TAKEDOWN Empirical Research Report Published
As the body of literature and several research studies indicate, there is a knowledge-gap between the scientific community and first-line-practitioners, law enforcement agencies or security solution developers. In order to be able to develop new tools and solutions for supporting the target-groups in their daily work, a major objective of TAKEDOWN is to examine the needs, requirements and perspectives of these stakeholders in a comprehensive empirical research applying both quantitative and qualitative approaches.
Summing up the Empirical Research
Based on the outcomes of the empirical research that lasted for about one year in total and actually involved all TAKEDOWN-partners, the empirical research report explores the views and experiences of key stakeholders on the issue of organised crime and terrorist networks. The report seeks views on their experience of organised crime counter-terrorism policy and the drivers of both phenomena. It then draws upon the same methods to explore the various pathways of offenders into organised criminality and terror activities before assessing the influence of governments, law enforcement and the military on organised crime and terror networks. Finally, it looks at views on the various measures against organised crime and terror networks and at what challenges they may pose, before outlining solution approached.

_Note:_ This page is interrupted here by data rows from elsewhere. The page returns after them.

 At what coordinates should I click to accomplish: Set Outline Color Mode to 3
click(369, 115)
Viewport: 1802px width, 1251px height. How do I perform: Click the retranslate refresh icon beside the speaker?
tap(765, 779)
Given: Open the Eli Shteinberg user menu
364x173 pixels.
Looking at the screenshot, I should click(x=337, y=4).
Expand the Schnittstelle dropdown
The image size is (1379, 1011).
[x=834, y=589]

The activities of organized crime raising particular concern among our informants were associated with the illegal drug business and with cybercrime. On both, however, there was a sense that information and knowledge remain incomplete. More collaboration between researchers, practitioners, experts and the civil society was advocated as a way forward to remedy this situation. Only in some national contexts was concern also addressed towards the complicities and partnerships between organized crime and the official world.

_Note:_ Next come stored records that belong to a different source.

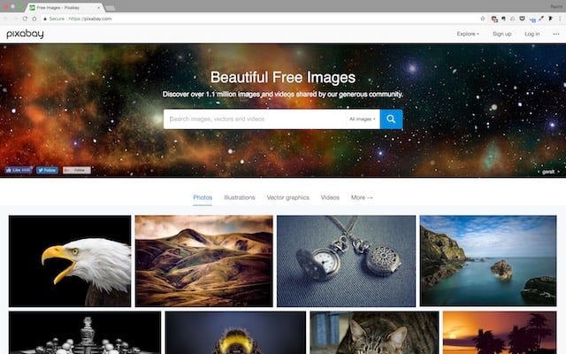566x354 pixels.
Task: Click the Log in link
Action: [x=532, y=34]
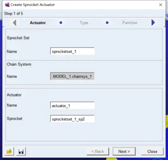The height and width of the screenshot is (160, 168).
Task: Click the right arrow in wizard step bar
Action: point(153,23)
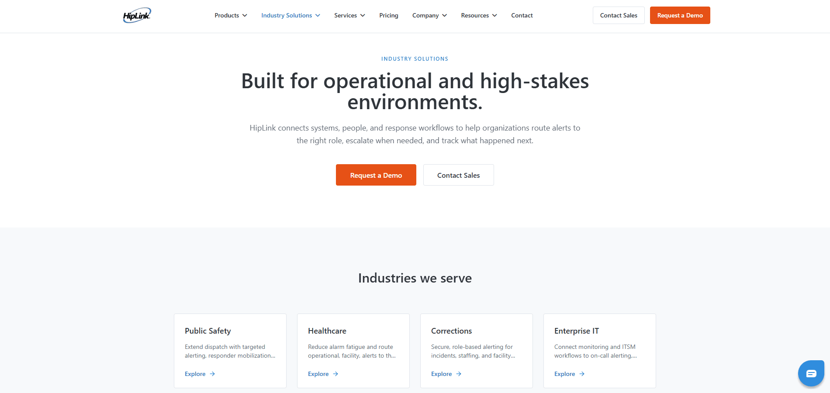Image resolution: width=830 pixels, height=393 pixels.
Task: Click the hero Request a Demo button
Action: [376, 175]
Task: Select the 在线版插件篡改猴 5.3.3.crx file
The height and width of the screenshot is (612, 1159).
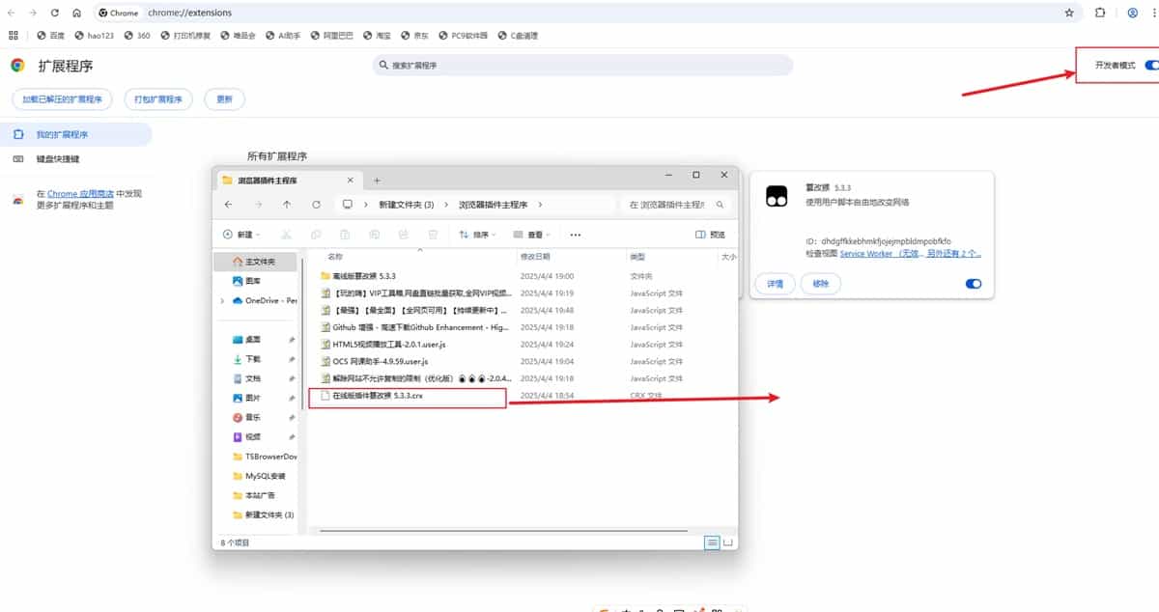Action: pyautogui.click(x=378, y=397)
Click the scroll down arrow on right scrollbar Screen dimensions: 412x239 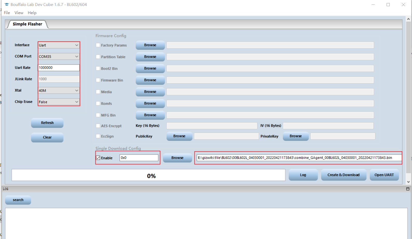[408, 182]
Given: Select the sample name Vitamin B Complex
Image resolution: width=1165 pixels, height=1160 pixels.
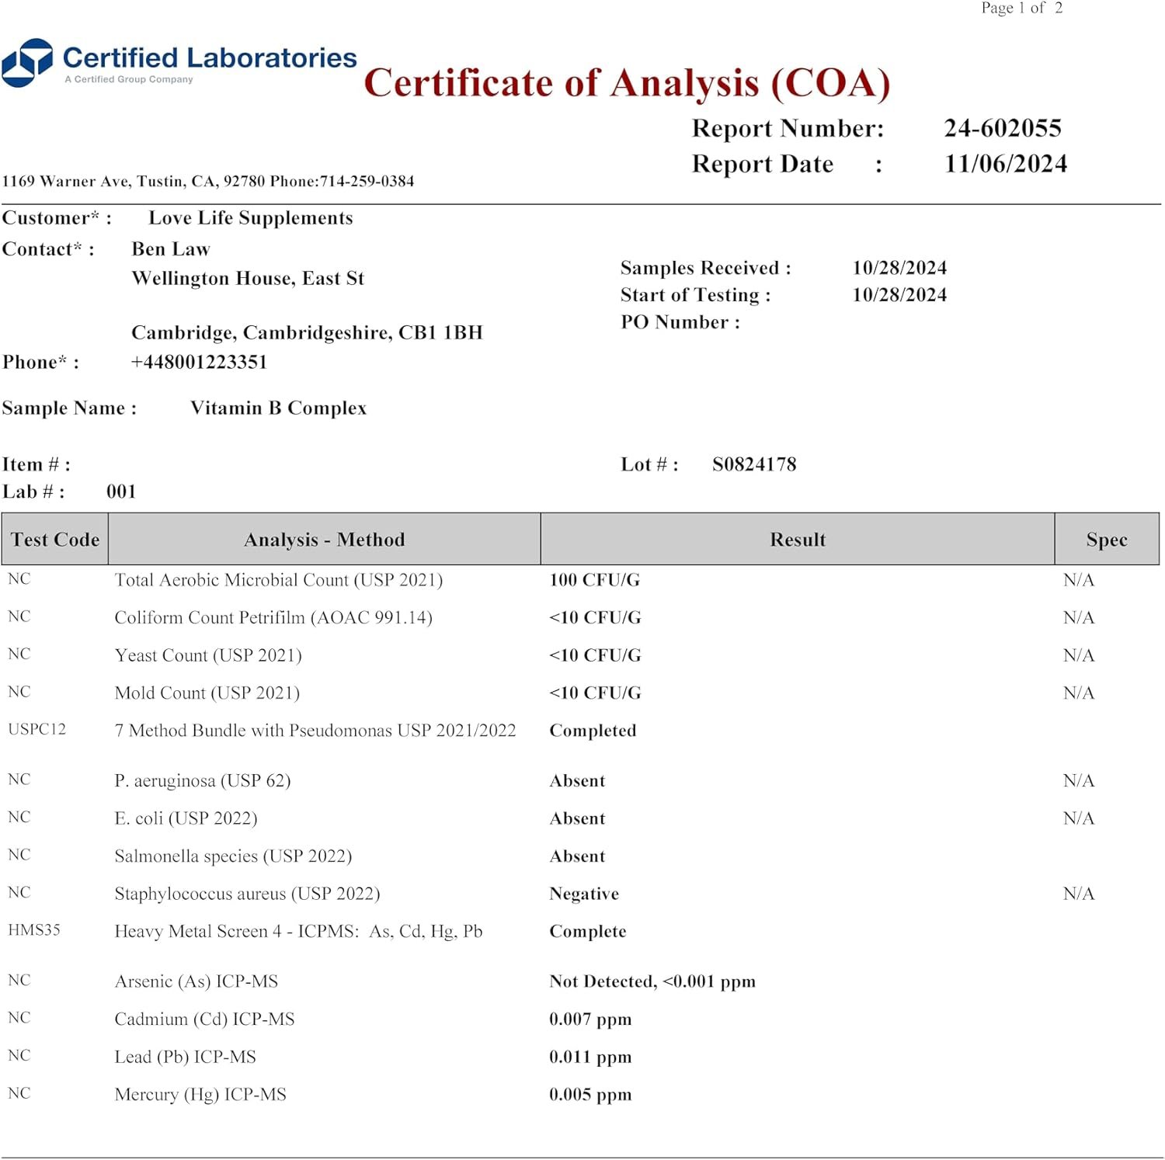Looking at the screenshot, I should click(x=278, y=408).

Opinions about the causes leading people to join organized crime networks converged on prevailing etiologies based around learning processes and environmental circumstances. In brief, cultural background and social context were the core explanatory variables. The responses to organized crime favored by our informants emphasized technical and professional, rather than social, measures. This may reflect the composition of informants, who were preponderantly operating in law enforcement agencies.
The major areas of concern relating to terrorism were identified as propaganda and recruitment. Cultural heritage and social marginalization were seen as the major drivers leading to involvement in terrorist activities. Individual pathology was discarded, while the role of religious leaders was also deemed essential. Strengthening international cooperation was regarded as crucial in the fight against terrorism, as was the involvement of Muslim communities in preventative projects. Educational programs were also advocated, while invasions of countries were seen as being detrimental.
Only a section of our informants believed in the prevalence of hybrids, namely criminal groups combining elements of organized crime and terrorist networks. Skepticism characterized the views of many others, who underlined the difference between the two types of organization and found the very crime-terror nexus ambiguous.